Closed tonysy closed 3 years ago
In MMDetection convention, 1x , 2x are in terms of epochs, 12 epochs and 24 epochs respectively. It is indeed slightly less than Detectron2 1x , 2x in terms of iterations.
The reason for the differences in performance is twofold. Firstly, the performance on LVIS usually fluctuates compared with COCO. Secondly, you are correct about the different iteration numbers between the two codebases.
Notes:
Here is the difference of iteration number between two codebases on COCO. |
MMDetection | Detectron2 | |
---|---|---|---|
1x | 87,960 | 90,000 | |
2x | 175,920 | 180,000 | |
3x | 263,880 | 270,000 |
@xvjiarui Thanks.
There exists an another issue except the before discussed.
I also find a difference between the repeat factor based sampling, between mmdetection and detectron2.
In mmdetection: Repeat factor
repeat_indices.extend([dataset_index] * math.ceil(repeat_factor))
in this way, the total image for one epoch will increase from 56740 to 70820
In detectron2: Repeat factor
self._int_part = torch.trunc(repeat_factors)
in this way, the total image for one epoch will increase from 56740 to 61152
The gap of different implementations is large(70820-61152=9667).
Number of iterations between two codebase on LVIS
MMDetection | Detectron2 | |
---|---|---|
2x | 90000 | 106248 |
@tonysy Hello, I found that 28 hours (4 TITAN GPU) need be spent for training in mmdetection, while 20 hours is enough for detectron2 in the same config (without resample strategy) and hardware environment. Do you meet it ?
@pengzhiliang Yes, similarly. The total iterations of mmdetection are larger than detectron2 on LVIS, as listed above(106248 v.s. 90000)
@tonysy I know it, but the difference of trianing time is suprising (about 1.5 x)
The mmdetection will conduct an evaluation of each epoch while the detectron2 won't. This may the reason for longer time.
@tonysy I had changed it to perform evalution every 12 epoch, so it should has little influence. And can you give some conjecture about it ? @xvjiarui Thank u!

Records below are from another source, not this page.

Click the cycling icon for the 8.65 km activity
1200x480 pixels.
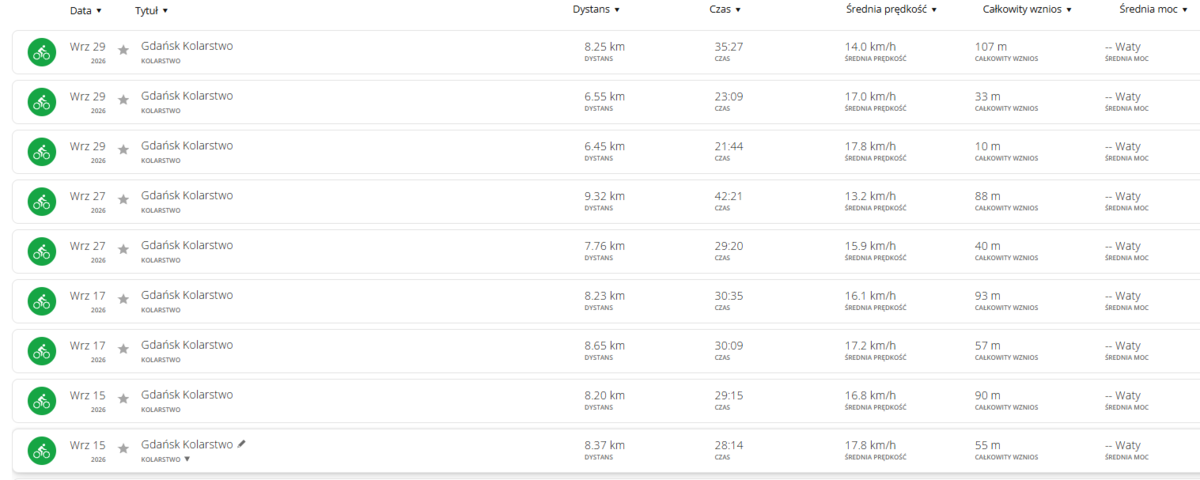[41, 351]
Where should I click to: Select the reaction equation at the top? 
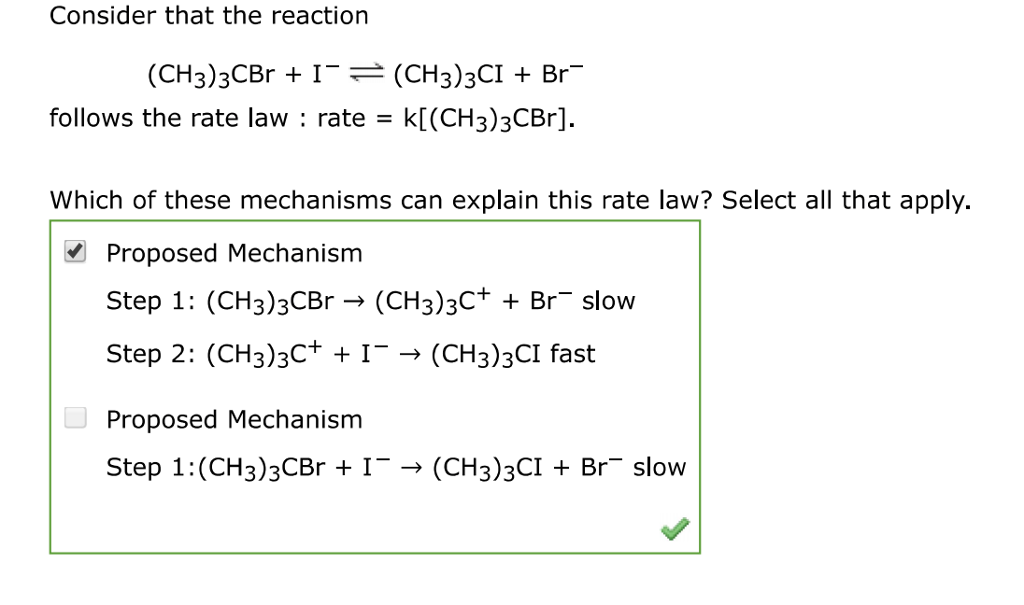363,72
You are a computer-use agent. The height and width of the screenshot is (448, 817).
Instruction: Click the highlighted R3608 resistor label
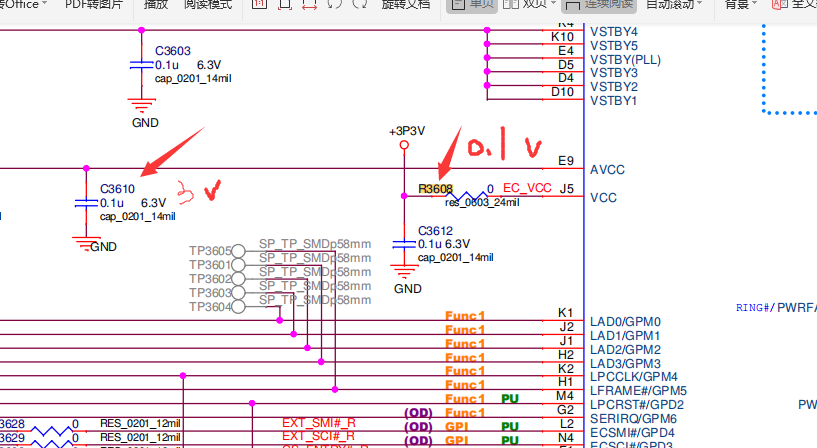coord(435,189)
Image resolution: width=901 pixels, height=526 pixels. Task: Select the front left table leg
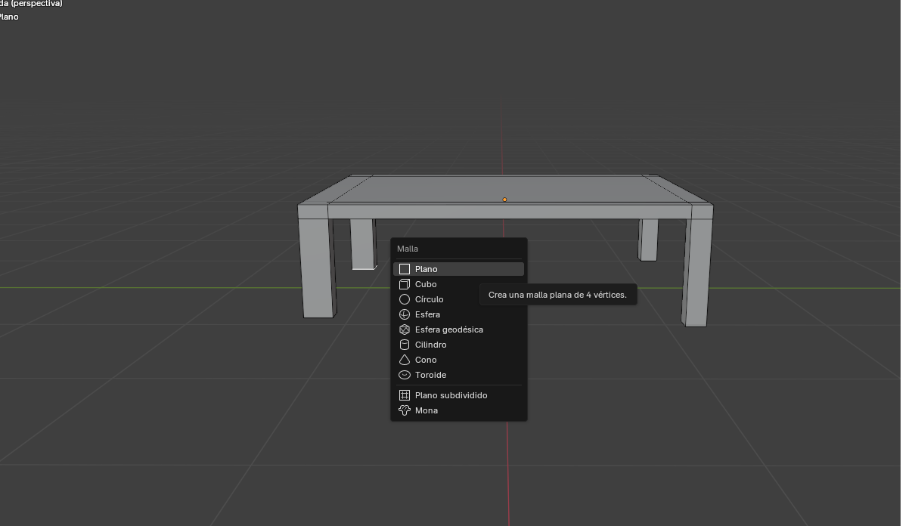pyautogui.click(x=318, y=267)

@pengzhiliang You may try LVIS v1 now.
The mmdetection is epoch-based in training. The resampling strategy implemented in mmdetection is adjusting the number of each image within one epoch, according to the repeat factor. In this way, the overall iterations of 24 epoch will be larger than without-resample.
While the detectron2 is iteration-based training, and the overall iteration number is fixed. Compared with mmdetection, the head classes are less trained in detectron2 2x setting, actually. So there exists a big difference in the performance between these two types of training strategy.
Actually, I wonder how to define 1x or 2x for the training strategy? based on the total iterations? or based on the epoch number?